Die SPD hat die Forderung der Grünen, ein abgespecktes Zuwanderungsgesetz ohne die Union zu realisieren, abgelehnt.

BERLIN. Dies wäre "keine gute Lösung" sagte SPD-Fraktionsvize Ludwig Stiegler dem Handelsblatt (Mittwochausgbae). Stiegler geht davon aus, dass sich vor der Europawahl am 13. Juni ohnehin "weder die Union noch die Grünen bewegen werden".

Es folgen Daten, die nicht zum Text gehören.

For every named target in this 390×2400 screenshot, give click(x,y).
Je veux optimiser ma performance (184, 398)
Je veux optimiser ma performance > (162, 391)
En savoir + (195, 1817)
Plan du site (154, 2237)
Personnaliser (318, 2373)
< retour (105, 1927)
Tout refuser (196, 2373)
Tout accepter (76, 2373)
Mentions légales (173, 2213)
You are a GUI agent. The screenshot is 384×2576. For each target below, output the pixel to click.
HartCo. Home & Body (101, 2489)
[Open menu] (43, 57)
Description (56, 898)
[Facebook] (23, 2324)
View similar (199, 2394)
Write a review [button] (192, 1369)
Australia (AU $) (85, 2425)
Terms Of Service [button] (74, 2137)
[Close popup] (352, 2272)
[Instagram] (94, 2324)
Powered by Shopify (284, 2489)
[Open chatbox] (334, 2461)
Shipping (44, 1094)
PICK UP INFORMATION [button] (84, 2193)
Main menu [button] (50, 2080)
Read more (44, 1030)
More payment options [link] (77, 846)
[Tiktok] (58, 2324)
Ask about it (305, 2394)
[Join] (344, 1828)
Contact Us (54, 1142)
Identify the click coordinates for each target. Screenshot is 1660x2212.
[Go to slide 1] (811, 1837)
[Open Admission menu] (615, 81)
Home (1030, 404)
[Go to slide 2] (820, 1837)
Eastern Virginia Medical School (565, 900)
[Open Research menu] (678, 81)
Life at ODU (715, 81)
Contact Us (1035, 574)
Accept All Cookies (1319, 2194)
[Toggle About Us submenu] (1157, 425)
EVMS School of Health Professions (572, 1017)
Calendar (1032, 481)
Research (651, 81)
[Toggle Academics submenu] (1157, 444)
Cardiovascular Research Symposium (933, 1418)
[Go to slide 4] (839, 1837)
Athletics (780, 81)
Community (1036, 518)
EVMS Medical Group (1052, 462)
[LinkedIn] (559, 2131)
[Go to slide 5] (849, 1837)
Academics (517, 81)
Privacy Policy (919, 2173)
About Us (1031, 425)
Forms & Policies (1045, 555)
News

Um für die Zeit danach Verhandlungen nicht unmöglich zu machen, komme es nun darauf an, dass der grüne Länderrat am Samstag einen "entwicklungsfähigen, klugen Beschluss" fasse, sagte er Bei allem Verständnis für den Ärger der Grünen über die Union, hätten diese nicht "eigenmächtig" aussteigen dürfen, kritisierte Stiegler: "Das hätte man zumindest abstimmen müssen, das nehmen wir ihnen übel." Eine Koalitionskrise, wie sie Innenminister Otto Schily heraufziehen sieht, befürchtet Stiegler nicht: "Es rumpelt, aber der Blitz wird nicht einschlagen."